# Blizzard



## KEN W (Feb 22, 2002)

Anyone have any reports on how the pheasants handled the snow storm on the weekend?


----------



## Rick Acker (Sep 26, 2002)

One report from a guy snowmobiling in the SE where ran across a fair amount of dead pheasants in snow drifts, other's I've talked to said all is fine...I will know Friday!


----------



## Dick Monson (Aug 12, 2002)

Any thin cover was drifted down. Any small cover was drifted down. The large cattails are drifted in on the N and W sides. The wind chill was absolutely savage in this storm. Have been watching a flock of 8 near home. Saw 1 today, but possibly the others moved. Got the snow shoes in the truck, will find out tomorrow.


----------



## blhunter3 (May 5, 2007)

Saw a few driving back to Fargo on Monday afternoon, but I also saw some dead ones by the farm.


----------



## nodakoutdoors.com (Feb 27, 2002)

My buddy reported seeing some dead one's in S. Central. I had 13 pheasants in back of my place...only seen a couple since the storm (only 2 sets of tracks into the corn).


----------



## TK33 (Aug 12, 2008)

I drove from fargo to groton, sd today and there were no shortages of them in the fields at sunrise in both states.

I also only saw one hunter.


----------

[STATED EXERCISE 1] Echo back, word for word, the part of the pheasant blizzard thread that opens with the words "My buddy reported" and closes with "saw one hunter.".
[STATED EXERCISE 2] From the records, duplicate word for word the part that opens with the line containing "The height and width of the screenshot is (525, 1200)." and closes with the line containing "Action: point(545,380)", including both of those lines.

Records taken from a collection:

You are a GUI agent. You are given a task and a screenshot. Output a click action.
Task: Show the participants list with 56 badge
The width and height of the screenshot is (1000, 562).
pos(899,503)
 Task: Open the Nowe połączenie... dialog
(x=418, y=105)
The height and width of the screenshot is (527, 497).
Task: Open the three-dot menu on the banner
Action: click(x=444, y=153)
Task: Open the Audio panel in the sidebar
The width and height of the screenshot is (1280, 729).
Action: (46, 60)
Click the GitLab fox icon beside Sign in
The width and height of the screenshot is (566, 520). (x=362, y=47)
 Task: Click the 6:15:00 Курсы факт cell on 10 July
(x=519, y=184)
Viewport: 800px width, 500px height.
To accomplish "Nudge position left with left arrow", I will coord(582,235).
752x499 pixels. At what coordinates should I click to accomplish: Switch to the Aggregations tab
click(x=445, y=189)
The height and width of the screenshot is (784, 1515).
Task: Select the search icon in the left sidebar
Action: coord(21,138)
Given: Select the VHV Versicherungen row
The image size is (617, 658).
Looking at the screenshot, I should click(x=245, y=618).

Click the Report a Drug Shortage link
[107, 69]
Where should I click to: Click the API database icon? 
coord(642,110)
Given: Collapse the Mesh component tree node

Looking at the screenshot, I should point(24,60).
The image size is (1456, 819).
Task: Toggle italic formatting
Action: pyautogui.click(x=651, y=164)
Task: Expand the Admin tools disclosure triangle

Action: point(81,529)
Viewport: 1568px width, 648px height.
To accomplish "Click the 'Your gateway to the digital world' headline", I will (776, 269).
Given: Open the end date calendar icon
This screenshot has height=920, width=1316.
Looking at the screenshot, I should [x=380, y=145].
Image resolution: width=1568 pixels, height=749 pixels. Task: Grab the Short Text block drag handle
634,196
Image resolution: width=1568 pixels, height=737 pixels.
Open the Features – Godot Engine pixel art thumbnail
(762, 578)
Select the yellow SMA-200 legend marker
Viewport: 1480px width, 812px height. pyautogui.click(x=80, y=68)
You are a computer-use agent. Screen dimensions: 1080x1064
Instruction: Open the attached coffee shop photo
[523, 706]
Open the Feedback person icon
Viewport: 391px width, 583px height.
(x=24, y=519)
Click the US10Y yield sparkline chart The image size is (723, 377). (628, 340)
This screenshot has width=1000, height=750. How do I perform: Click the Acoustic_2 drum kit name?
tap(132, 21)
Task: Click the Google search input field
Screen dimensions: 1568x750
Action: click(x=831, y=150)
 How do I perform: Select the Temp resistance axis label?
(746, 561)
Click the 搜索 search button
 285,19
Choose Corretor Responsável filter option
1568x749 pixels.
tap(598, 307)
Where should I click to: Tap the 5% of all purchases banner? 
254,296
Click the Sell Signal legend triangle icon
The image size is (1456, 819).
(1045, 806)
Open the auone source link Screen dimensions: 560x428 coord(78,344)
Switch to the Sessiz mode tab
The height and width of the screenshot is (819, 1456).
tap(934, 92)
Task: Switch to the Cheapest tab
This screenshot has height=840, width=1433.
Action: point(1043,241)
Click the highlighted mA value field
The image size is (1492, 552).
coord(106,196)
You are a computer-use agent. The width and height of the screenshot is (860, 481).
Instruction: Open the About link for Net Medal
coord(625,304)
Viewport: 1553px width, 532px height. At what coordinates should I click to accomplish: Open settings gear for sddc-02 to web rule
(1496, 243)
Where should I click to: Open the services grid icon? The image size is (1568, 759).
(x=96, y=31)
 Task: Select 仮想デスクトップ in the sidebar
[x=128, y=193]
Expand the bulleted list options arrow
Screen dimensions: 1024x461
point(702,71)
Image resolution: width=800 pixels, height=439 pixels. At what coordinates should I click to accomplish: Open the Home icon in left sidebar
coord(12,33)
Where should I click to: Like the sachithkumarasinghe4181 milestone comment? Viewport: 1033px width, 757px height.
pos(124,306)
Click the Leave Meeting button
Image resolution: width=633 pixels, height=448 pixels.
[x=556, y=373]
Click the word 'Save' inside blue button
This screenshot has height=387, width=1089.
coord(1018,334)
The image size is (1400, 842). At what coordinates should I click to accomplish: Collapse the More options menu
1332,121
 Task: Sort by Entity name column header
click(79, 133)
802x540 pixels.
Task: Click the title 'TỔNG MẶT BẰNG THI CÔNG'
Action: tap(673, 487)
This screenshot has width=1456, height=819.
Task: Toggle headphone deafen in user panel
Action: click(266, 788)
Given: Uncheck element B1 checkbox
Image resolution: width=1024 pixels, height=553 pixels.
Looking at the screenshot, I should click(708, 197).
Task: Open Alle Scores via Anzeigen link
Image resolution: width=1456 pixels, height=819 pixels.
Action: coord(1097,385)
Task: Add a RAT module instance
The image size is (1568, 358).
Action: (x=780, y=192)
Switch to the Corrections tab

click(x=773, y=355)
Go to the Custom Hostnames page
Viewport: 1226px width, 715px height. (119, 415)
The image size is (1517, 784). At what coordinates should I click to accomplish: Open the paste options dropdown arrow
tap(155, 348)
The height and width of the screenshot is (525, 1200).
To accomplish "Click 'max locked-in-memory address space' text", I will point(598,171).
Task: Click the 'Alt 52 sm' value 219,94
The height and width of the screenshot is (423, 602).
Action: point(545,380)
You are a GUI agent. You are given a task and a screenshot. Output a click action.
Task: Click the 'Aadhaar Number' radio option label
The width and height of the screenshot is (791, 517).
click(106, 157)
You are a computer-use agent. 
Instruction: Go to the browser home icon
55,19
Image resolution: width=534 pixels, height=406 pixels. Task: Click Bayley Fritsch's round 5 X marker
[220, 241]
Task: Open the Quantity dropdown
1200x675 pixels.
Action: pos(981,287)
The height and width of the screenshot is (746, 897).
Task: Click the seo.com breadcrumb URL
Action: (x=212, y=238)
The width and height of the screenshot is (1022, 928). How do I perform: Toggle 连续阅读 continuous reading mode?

[EXERCISE RESPONSE 1]
My buddy reported seeing some dead one's in S. Central. I had 13 pheasants in back of my place...only seen a couple since the storm (only 2 sets of tracks into the corn).


----------



## TK33 (Aug 12, 2008)

I drove from fargo to groton, sd today and there were no shortages of them in the fields at sunrise in both states.

I also only saw one hunter.

[EXERCISE RESPONSE 2]
The height and width of the screenshot is (525, 1200).
To accomplish "Click 'max locked-in-memory address space' text", I will point(598,171).
Task: Click the 'Alt 52 sm' value 219,94
The height and width of the screenshot is (423, 602).
Action: point(545,380)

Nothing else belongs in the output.